Jakarta, BeritaManado.com — Harga tiket pesawat domestik di Indonesia cenderung lebih mahal dibandingkan dengan penerbangan internasional.
Salah satu penyebab utama fenomena ini adalah pajak yang dikenakan pada bahan bakar avtur dan tarif Pelayanan Jasa Penumpang Pesawat Udara (PJP2U) yang mengalami kenaikan signifikan.
Fakta ini diungkapkan oleh Direktur Utama PT Garuda Indonesia Tbk (GIAA), Irfan Setiaputra, dalam keterangannya pada Senin (11/11/2024).
Menurut Irfan, perbedaan utama antara penerbangan domestik dan internasional terletak pada pajak yang dikenakan terhadap bahan bakar pesawat.
Untuk penerbangan domestik, bahan bakar avtur dikenakan pajak, sementara penerbangan internasional tidak dikenakan pajak serupa.
Hal ini menyebabkan biaya operasional penerbangan domestik lebih tinggi, yang pada akhirnya berdampak pada harga tiket yang lebih mahal.
“Kami tidak pernah melewati batas harga yang ditetapkan pemerintah. Namun, untuk penerbangan domestik, pajak ikut berlaku, termasuk pada avtur dan tiket pesawat domestik,” jelas Irfan, dilansir dari Suara.com jaringan BeritaManado.com, Kamis (14/11/2024).
Selain itu, Irfan juga menyoroti kenaikan tarif PJP2U yang mencapai 35 persen pada tahun 2023.
Kenaikan tarif ini, yang tidak begitu banyak diketahui oleh publik, turut memperberat biaya operasional maskapai.
Meskipun ada batasan harga yang ditetapkan pemerintah, maskapai terpaksa menaikkan harga tiket untuk menutupi biaya tambahan tersebut.
“Setelah Tarif Batas Atas (TBA) ditentukan, ada tambahan pajak dan PJP2U yang diam-diam naik 35 persen tahun lalu. Mungkin banyak yang tidak tahu, tetapi kami terpaksa menaikkan harga tiket,” ujar Irfan.
Dengan adanya kenaikan pajak dan tarif PJP2U ini, harga tiket pesawat domestik diperkirakan akan tetap tinggi.

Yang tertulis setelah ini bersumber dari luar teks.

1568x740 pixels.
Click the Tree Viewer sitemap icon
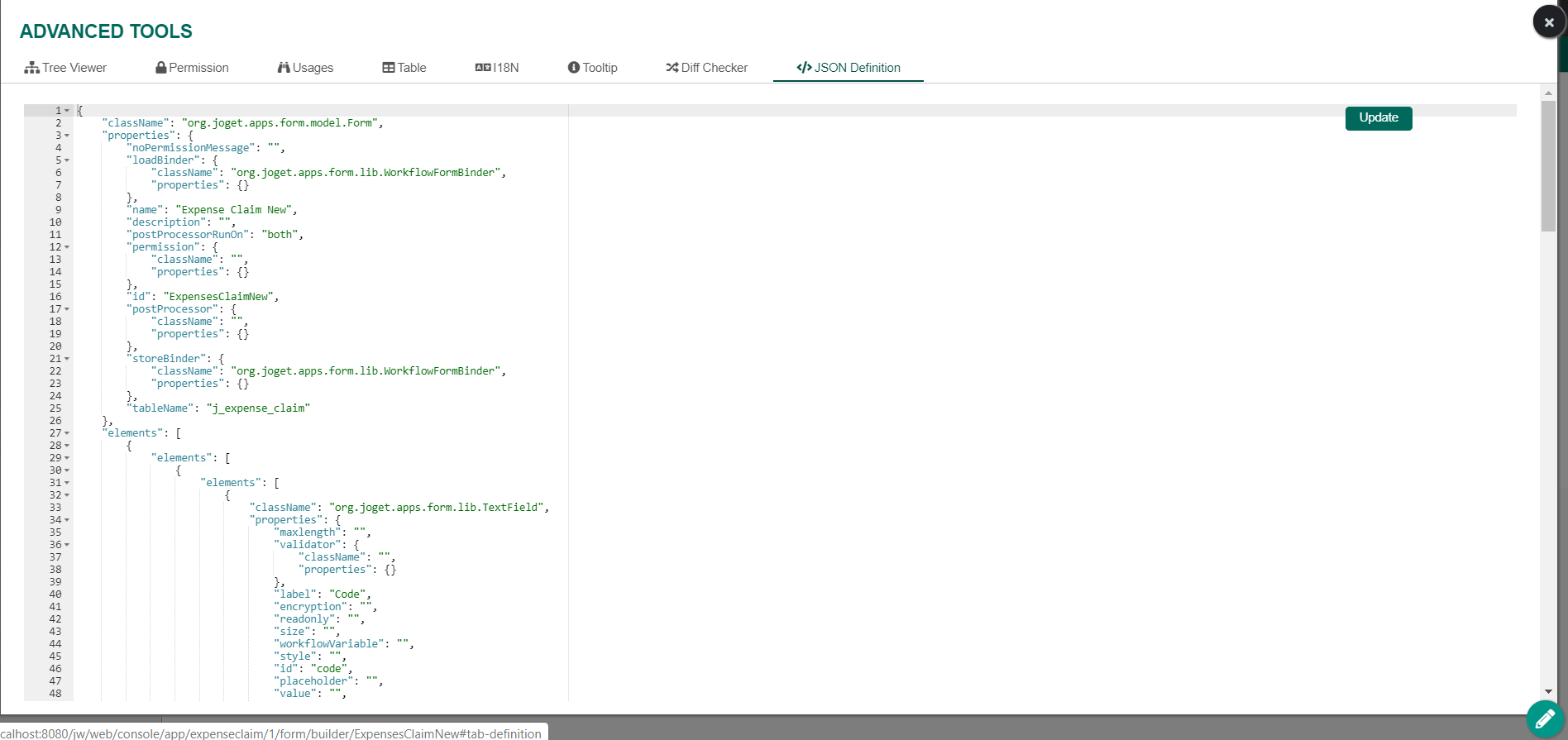pos(32,68)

Bahkan, Irfan juga memproyeksikan bahwa harga tiket pesawat domestik kans naik lagi tahun 2025.
Rencana penerapan Pajak Pertambahan Nilai (PPN) sebesar 12 persen diperkirakan akan menjadi pemicunya.
“Harga tiket akan naik, karena ada tambahan dari TBA, pajak, dan biaya Angkasa Pura,” ujar Irfan.
Adapun menurutnya, Garuda Indonesia tidak keberatan jika pasar penjualan bahan bakar avtur akan dibuka untuk perusahaan selain dari PT Pertamina (Persero).
Namun, dia menekankan bahwa perusahaan tersebut harus dapat menyediakan avtur di seluruh wilayah Indonesia, termasuk di daerah terpencil seperti di Indonesia bagian timur.
“Kalau mau persaingan terbuka, itu bukan masalah bagi kami. Tapi pastikan layanan tersedia di seluruh wilayah, jangan hanya di Jakarta dan Bali. Pertamina bisa memasok hingga ke wilayah seperti Ternate dan Palopo. Kalau yang lain mau bersaing, buka juga di daerah-daerah tersebut, baru adil,” katanya.